More Are Paying Off Debts With Equity Release | moneyfacts.co.uk

Michelle Monck

Michelle Monck

Consumer Finance Expert
Published: 20/07/2020

Nearly half of the over-55s have been preparing their finances for the tough times ahead by paying off their debts using equity release. According to data from Key’s Market Monitor report, 44% decided to switch their debts in the first six months of 2020, up from 37% in the same period last year.

Paying off debt using equity release allows the borrower to stop making monthly repayments, freeing up their day-to-day cash and ensures no risk of having their home prepossessed or legal action for non-payment of a debt. There is also no tax to pay on money borrowed under equity release.

The worsening economic climate, coupled with historically low interest rates, is making equity release more compelling for debt consolidation. For example, the best APRC for a lifetime mortgage (the most common form of equity release) is now 2.5%, compared to the best five year fixed rate mortgage at 2.8%. The average interest rate for a lifetime mortgage has dropped from 4.89% last year to 4.26% now, and borrowers will find more choice available, with 132 more lifetime mortgages available this month compared to July last year.

However, the effect of the Coronavirus lockdown on the demand for equity release overall has been a reduction in 2020. The number of plans sold has dropped by 10% in the first half of 2020 compared to the same period in 2019. Those wanting equity release for holidays and home improvements have both reduced so far this year as the Coronavirus lockdown placed severe constraints on holidays, travel and the ability to source materials and labour for home improvements.

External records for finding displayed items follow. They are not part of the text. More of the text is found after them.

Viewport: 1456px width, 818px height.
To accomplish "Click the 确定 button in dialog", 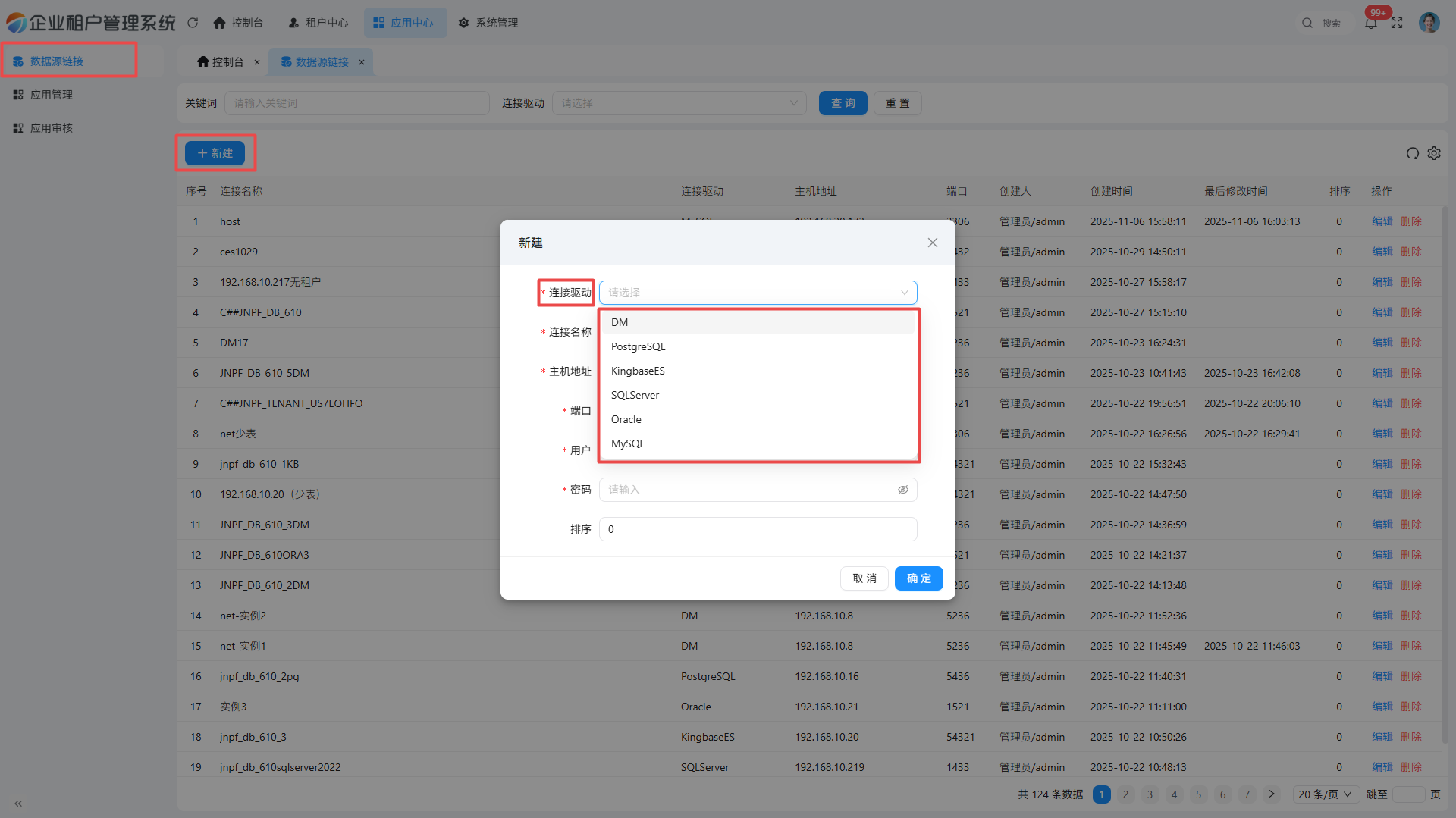I will 918,578.
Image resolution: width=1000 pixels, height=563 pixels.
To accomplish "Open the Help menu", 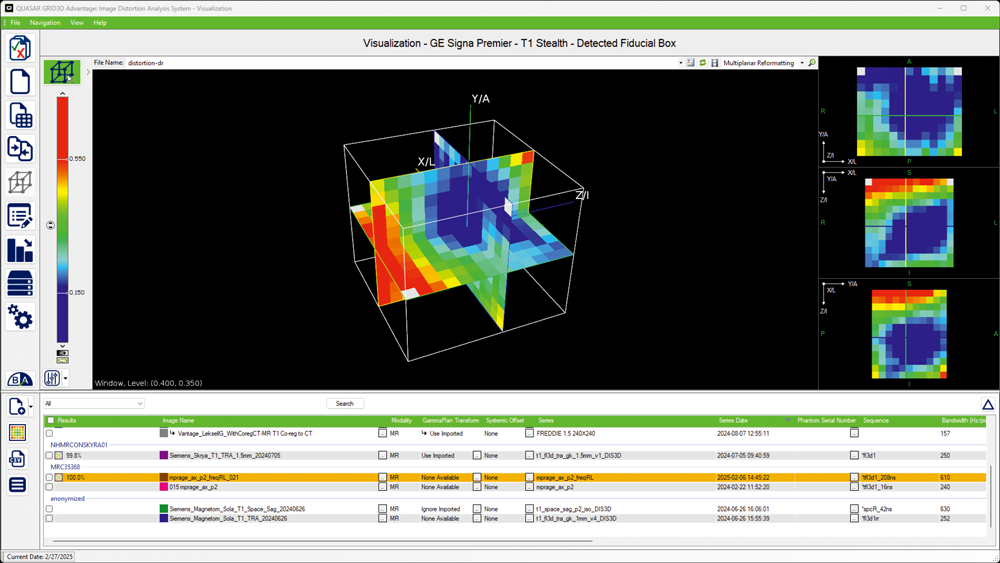I will (100, 22).
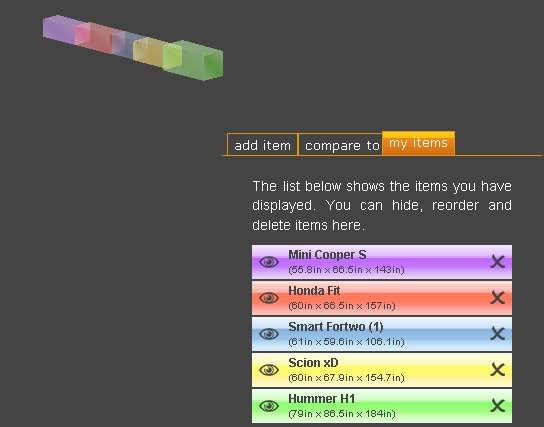Screen dimensions: 544x427
Task: Hide the Hummer H1 item
Action: [x=269, y=406]
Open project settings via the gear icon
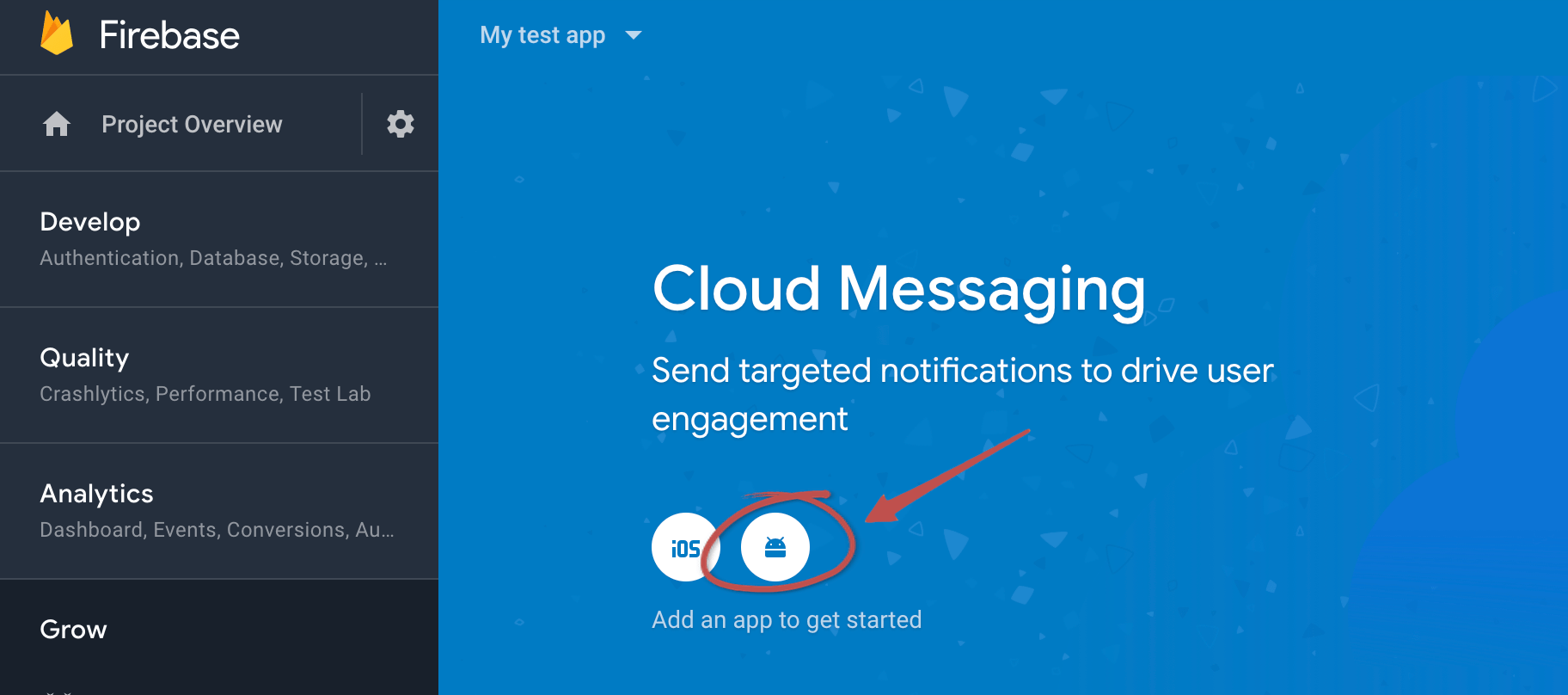This screenshot has width=1568, height=695. click(401, 124)
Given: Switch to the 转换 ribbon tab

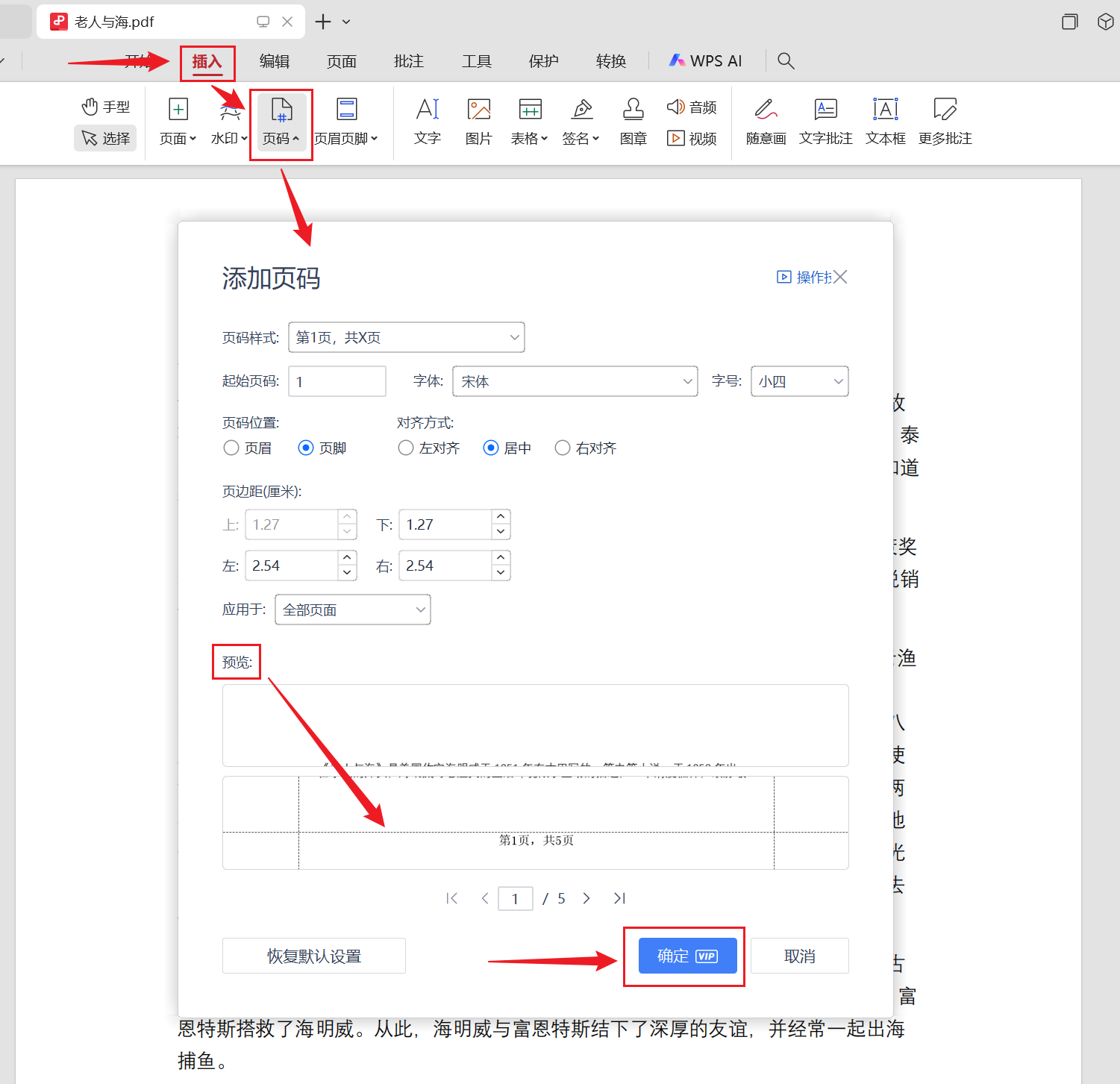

Those looking to repay their debts using equity release will find their monthly outgoings reduce as a result, but borrowers need to consider that a lifetime mortgage has compounding interest costs. While they save today, the cost over time will likely be greater and will erode the value of the inheritance they can leave in their will.

This cost of borrowing with a lifetime mortgage increases the longer the debt or the interest remains unpaid. For example, borrowing £80,000 at 3% would cost £12,741 in interest after five years and £27,513 after 10 years. Those lenders that are members of the Equity Release Council offer a no negative equity guarantee, meaning borrowers will never end up owing their lifetime mortgage lender more than the value of the property. There are also options to protect a minimum sum for the purposes of inheritance.

Borrowers can mitigate the costs of interest on a lifetime mortgage by either choosing to make repayments or using a drawdown facility. Borrowers must choose a lifetime mortgage that allows them these options from the outset, or they could face an early repayment fee to switch later on. A drawdown facility is when a lender agrees to a total maximum amount they will lend, and the borrower can choose to access this in instalments. Interest is only charged on each released instalment and not the total.

Rachel Springall, finance expert at Moneyfacts.co.uk, said: “Equity release may not be suitable for every person, so seeking advice is crucial to ensure they know of all other options available to them. According to Key, less than 10% of consumers who enquire about equity release end up proceeding, and instead may decide to downsize, seek support from family or just decide it isn’t the right time.

“Whatever consumers decide on, it is imperative they compare all their options carefully and consider the impact on any inheritance for their family, for example whether the released funds should be taken as a lump sum or drawdown, and whether downsizing or a retirement interest-only mortgage (RIO) would be a more appropriate choice.”